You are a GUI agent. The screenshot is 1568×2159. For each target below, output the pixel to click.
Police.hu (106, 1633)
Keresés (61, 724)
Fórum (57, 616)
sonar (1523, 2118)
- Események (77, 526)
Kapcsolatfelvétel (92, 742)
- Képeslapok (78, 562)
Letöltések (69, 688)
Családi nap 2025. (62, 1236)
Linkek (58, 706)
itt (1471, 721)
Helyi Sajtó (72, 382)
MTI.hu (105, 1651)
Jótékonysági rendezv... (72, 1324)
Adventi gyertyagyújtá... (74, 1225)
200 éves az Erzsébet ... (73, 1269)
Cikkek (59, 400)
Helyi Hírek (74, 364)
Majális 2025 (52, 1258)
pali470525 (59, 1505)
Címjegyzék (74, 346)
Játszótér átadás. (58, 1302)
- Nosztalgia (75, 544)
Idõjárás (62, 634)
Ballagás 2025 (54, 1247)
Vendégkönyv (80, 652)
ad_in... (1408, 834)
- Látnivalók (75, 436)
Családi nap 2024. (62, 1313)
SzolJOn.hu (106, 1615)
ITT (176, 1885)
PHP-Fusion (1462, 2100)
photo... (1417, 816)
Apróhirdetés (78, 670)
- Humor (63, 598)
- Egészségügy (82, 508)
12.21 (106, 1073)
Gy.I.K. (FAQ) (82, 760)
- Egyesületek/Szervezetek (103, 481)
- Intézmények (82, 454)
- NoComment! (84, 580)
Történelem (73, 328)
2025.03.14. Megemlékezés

********

■ WHAT TO PRODUCE ■
Copy all of the material above word for word, leaving out no line.

■ WRITTEN SOLUTION ■
You are a GUI agent. The screenshot is 1568×2159. For each target below, output the pixel to click.
Police.hu (106, 1633)
Keresés (61, 724)
Fórum (57, 616)
sonar (1523, 2118)
- Események (77, 526)
Kapcsolatfelvétel (92, 742)
- Képeslapok (78, 562)
Letöltések (69, 688)
Családi nap 2025. (62, 1236)
Linkek (58, 706)
itt (1471, 721)
Helyi Sajtó (72, 382)
MTI.hu (105, 1651)
Jótékonysági rendezv... (72, 1324)
Adventi gyertyagyújtá... (74, 1225)
200 éves az Erzsébet ... (73, 1269)
Cikkek (59, 400)
Helyi Hírek (74, 364)
Majális 2025 (52, 1258)
pali470525 (59, 1505)
Címjegyzék (74, 346)
Játszótér átadás. (58, 1302)
- Nosztalgia (75, 544)
Idõjárás (62, 634)
Ballagás 2025 (54, 1247)
Vendégkönyv (80, 652)
ad_in... (1408, 834)
- Látnivalók (75, 436)
Családi nap 2024. (62, 1313)
SzolJOn.hu (106, 1615)
ITT (176, 1885)
PHP-Fusion (1462, 2100)
photo... (1417, 816)
Apróhirdetés (78, 670)
- Humor (63, 598)
- Egészségügy (82, 508)
12.21 (106, 1073)
Gy.I.K. (FAQ) (82, 760)
- Egyesületek/Szervezetek (103, 481)
- Intézmények (82, 454)
- NoComment! (84, 580)
Történelem (73, 328)
2025.03.14. Megemlékezés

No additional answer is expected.